155. I ask a question therefore about this remembering by which he remembers that he sinned: which act of will does it follow? Either the willing it or being pleased, or the not willing it and being displeased - or neither, not pleased nor displeased? If the first Peter is evil, because he is pleased with the sin he has committed; if the second, he is wretched, because his not wanting to have happened what he knows did happen causes sadness (from Augustine, On the Trinity 14.15 n.21, “Sadness comes from things that have happened against our will” [cf. Ord.IV d.14 n.48]). If neither the one nor the other, he is again bad; for if the wayfarer cannot remember with full remembrance the sin he committed without detesting it or being displeased at it (otherwise he sins at least by omission), how much more are the blessed held to do this! For the common reason binds the blessed more than the wayfarer, which reason is perfect love of God, and this love always impels one to hate what is contrary to God when it is actually thought on.

156. But as to what is added from the Psalm, and Gregory’s argument from this “How does he sing mercies forever who does not remember his misery?” [nn.153, 78, 81] - I reply: he remembers his misery in general terms, because he now knows he is blessed.

157. I say it is possible for God to destroy every sin totally from the memory of the blessed; nor in this is anything taken from the blessed; rather it would seem to belong to some accidental blessedness in them. For if the innocent will rejoice over their innocence with a special joy (as was touched on in Ord. IV d.1 n.356), though these others not be able to rejoice over innocence (because this would be a false joy), yet their guilt can be destroyed from their memory so that they not have any matter for sadness about it.

158. Also, God is able, while habitual memory of committed sin remains, to preserve the blessed from ever proceeding to actually considering they committed it; and this again would suffice to exclude the proximate occasion for sadness, though not the remote one. Nor would privation of such habitual knowledge make one imperfect in anything because, according to the Philosopher [Topics 3.6.119b11-15], it is better to forget certain things, as base things, than to remember them, and this is especially true when speaking of something base one did, the memory of which is penal. Scripture too [Isaiah 43.25, Jeremiah 31.34, Hebrews 10.17, Psalm 31.1] says that God forgets sins and that they are covered up for God. And although one should give exposition of this, because of the infinity of the divine intellection which nothing positively or privatively knowable can escape, yet that they are really hidden or forgotten for those who committed them would not be at all unacceptable.

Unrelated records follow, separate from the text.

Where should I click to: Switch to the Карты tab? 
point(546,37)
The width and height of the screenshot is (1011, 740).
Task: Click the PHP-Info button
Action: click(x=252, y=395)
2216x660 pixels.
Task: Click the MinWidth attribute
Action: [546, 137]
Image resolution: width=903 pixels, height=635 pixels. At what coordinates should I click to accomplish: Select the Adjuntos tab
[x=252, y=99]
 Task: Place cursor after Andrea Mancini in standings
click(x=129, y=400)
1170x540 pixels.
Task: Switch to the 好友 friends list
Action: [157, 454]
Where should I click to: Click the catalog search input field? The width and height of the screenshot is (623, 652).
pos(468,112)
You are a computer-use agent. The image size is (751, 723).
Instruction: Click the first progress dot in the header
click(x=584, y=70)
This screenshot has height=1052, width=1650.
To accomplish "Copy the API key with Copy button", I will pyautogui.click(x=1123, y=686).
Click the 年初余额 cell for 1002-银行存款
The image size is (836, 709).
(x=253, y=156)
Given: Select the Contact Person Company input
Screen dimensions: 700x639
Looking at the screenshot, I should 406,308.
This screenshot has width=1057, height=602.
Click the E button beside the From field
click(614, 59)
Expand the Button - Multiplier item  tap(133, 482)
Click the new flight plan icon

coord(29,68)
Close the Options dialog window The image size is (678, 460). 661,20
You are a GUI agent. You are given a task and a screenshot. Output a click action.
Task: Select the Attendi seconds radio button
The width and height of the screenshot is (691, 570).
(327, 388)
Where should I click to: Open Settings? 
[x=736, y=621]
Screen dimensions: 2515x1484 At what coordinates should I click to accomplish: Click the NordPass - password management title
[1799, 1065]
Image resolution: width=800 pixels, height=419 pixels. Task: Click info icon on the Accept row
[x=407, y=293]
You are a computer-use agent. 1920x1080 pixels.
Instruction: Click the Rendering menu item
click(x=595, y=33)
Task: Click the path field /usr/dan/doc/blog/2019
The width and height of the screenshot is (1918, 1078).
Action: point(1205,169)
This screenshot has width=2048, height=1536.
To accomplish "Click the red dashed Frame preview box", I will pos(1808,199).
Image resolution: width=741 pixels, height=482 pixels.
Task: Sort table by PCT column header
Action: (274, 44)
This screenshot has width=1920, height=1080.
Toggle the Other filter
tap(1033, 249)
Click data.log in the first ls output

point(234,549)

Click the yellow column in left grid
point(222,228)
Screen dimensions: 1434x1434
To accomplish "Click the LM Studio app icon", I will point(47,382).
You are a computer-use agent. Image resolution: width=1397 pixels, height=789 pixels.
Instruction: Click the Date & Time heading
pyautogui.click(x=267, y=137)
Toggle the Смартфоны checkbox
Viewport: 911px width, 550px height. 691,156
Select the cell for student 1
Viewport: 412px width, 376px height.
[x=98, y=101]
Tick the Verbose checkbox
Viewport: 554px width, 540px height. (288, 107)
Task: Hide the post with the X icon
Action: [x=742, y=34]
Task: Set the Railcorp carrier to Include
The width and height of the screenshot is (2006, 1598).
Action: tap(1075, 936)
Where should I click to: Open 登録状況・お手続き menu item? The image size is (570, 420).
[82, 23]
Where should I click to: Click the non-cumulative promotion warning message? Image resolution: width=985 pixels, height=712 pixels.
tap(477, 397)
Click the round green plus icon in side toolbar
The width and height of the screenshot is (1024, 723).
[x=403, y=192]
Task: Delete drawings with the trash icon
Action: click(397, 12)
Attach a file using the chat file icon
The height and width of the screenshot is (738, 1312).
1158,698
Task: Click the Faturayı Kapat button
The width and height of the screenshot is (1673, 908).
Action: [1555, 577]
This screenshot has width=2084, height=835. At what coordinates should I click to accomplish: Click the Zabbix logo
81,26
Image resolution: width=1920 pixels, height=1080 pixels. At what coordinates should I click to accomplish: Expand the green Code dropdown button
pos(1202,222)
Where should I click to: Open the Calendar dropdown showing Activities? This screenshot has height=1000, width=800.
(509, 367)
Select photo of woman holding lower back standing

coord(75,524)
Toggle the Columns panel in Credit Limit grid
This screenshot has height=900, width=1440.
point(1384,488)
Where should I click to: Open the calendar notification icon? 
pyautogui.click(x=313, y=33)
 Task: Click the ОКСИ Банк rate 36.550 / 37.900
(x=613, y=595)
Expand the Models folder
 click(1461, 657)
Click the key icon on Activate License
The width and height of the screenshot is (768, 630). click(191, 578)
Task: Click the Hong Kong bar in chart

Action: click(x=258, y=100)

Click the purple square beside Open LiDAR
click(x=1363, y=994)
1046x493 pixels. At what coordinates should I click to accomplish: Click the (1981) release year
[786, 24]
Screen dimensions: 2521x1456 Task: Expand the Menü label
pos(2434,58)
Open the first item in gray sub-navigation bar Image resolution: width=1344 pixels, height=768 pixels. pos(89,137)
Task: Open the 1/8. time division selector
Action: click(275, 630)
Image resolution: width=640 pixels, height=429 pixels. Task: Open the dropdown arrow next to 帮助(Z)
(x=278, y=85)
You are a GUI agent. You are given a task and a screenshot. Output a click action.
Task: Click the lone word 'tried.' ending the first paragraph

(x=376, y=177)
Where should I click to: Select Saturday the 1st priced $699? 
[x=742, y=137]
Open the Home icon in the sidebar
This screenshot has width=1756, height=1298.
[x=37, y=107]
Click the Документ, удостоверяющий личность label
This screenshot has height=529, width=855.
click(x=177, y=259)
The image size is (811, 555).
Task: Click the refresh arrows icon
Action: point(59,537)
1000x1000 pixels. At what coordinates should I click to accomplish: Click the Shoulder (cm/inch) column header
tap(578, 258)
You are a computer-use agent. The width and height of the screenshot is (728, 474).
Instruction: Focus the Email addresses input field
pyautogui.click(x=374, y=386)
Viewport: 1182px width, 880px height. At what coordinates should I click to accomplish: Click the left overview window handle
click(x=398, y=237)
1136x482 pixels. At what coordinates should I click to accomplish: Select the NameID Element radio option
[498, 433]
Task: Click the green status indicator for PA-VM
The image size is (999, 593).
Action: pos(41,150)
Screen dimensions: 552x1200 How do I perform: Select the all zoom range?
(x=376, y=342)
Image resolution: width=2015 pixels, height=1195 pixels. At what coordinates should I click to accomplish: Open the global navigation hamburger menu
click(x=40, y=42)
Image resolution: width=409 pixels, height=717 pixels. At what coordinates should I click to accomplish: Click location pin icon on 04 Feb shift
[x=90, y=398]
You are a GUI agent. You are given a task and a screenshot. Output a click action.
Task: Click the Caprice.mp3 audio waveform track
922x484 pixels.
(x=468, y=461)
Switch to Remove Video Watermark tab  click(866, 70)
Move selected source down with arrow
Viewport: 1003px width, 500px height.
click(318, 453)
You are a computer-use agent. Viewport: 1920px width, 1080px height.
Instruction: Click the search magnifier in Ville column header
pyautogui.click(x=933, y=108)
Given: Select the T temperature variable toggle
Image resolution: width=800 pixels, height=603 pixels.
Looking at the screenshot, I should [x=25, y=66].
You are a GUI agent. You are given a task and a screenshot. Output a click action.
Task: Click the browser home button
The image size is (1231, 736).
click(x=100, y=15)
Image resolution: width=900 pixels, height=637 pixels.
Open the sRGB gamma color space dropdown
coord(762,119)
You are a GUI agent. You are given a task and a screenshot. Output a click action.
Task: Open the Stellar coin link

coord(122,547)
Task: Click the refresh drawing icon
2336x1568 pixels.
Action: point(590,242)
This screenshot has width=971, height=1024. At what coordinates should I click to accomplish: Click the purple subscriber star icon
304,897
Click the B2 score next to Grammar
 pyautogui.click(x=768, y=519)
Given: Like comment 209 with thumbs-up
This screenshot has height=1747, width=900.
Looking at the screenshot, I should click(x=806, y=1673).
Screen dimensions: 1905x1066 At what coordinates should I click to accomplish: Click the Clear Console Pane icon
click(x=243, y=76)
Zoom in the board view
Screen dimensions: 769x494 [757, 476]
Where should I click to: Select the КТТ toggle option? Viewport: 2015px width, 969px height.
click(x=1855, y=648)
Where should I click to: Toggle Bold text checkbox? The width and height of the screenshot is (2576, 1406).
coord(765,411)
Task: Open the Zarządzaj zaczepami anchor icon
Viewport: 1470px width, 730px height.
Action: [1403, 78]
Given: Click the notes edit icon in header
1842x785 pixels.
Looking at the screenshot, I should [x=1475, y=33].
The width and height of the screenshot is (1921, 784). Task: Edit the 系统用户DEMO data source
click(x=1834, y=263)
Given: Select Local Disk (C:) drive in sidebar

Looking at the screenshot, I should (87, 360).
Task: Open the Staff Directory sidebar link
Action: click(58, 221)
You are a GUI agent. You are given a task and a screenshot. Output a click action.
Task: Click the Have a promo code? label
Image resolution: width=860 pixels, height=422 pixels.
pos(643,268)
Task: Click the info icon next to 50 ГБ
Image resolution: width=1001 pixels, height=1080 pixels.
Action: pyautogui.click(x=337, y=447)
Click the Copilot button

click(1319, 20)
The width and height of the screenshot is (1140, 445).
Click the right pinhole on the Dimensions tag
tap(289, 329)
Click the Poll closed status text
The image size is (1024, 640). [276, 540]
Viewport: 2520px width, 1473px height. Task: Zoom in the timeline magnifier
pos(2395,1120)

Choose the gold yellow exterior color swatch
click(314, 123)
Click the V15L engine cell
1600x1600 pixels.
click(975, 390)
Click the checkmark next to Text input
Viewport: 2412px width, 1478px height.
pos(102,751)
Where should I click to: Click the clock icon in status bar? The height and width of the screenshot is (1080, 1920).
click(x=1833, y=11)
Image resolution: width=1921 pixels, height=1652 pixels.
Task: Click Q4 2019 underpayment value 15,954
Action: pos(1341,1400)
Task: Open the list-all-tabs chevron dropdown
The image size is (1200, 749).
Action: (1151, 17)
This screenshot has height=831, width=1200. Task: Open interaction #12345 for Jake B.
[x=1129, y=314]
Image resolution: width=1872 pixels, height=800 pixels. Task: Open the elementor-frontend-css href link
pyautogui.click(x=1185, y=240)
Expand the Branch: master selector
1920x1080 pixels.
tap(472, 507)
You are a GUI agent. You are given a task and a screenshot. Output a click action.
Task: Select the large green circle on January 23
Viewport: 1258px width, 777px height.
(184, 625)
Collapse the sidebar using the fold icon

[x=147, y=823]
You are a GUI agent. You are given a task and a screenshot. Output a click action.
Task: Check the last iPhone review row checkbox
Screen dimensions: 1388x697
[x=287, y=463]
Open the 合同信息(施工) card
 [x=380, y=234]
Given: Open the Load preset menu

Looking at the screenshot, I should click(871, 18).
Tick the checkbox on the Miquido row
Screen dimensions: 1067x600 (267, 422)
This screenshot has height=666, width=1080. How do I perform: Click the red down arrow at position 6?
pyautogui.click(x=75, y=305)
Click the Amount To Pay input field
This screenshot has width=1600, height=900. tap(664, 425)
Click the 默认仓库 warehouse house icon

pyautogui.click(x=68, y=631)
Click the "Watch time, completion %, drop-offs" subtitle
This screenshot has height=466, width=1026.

159. If this view does not satisfy, but it is held that there will always remain habitual memory of sins in them and that they will sometimes proceed to actual remembering, then, to avoid sadness, one must say that either God suspends the causality that memory would be of a nature to exercise with respect to sadness (and this is indeed possible, just as God suspended the natural action of fire with respect to the young men in the furnace [Daniel 3.49-50]), and then it is a miracle that they are not saddened as often as they remember. Or if a miracle is eschewed, one must say that a natural cause can be impeded by a contrary that excels it so that it not cause its effect, and especially when the contrary totally fills the capacity of the passive thing.

160. Thus, in the issue at hand, joy in the beatific object totally fills the capacity of the blessed, and therefore they are not capable of the sadness that is of a nature to follow this memory. For the beatific object in causing joy overcomes the power of the memory in causing sadness, according to the Philosopher Ethics 7.15.1154b13-14, “Strong delight expels every sadness, not only the contrary sadness but also any chance sadness.”

161. On the contrary: the blessed have a ‘not wanting’ with respect to the remembered thing, therefore they do not have what they want; therefore they are not blessed, from On the Trinity 13.5 n.8.

162. I reply: the blessed have whatever they want as regard the present or the future; but as regard the past they do not have whatever they want, that is their wanting it not to have been; and this does not argue misery, because it is impossible for the past not to have been.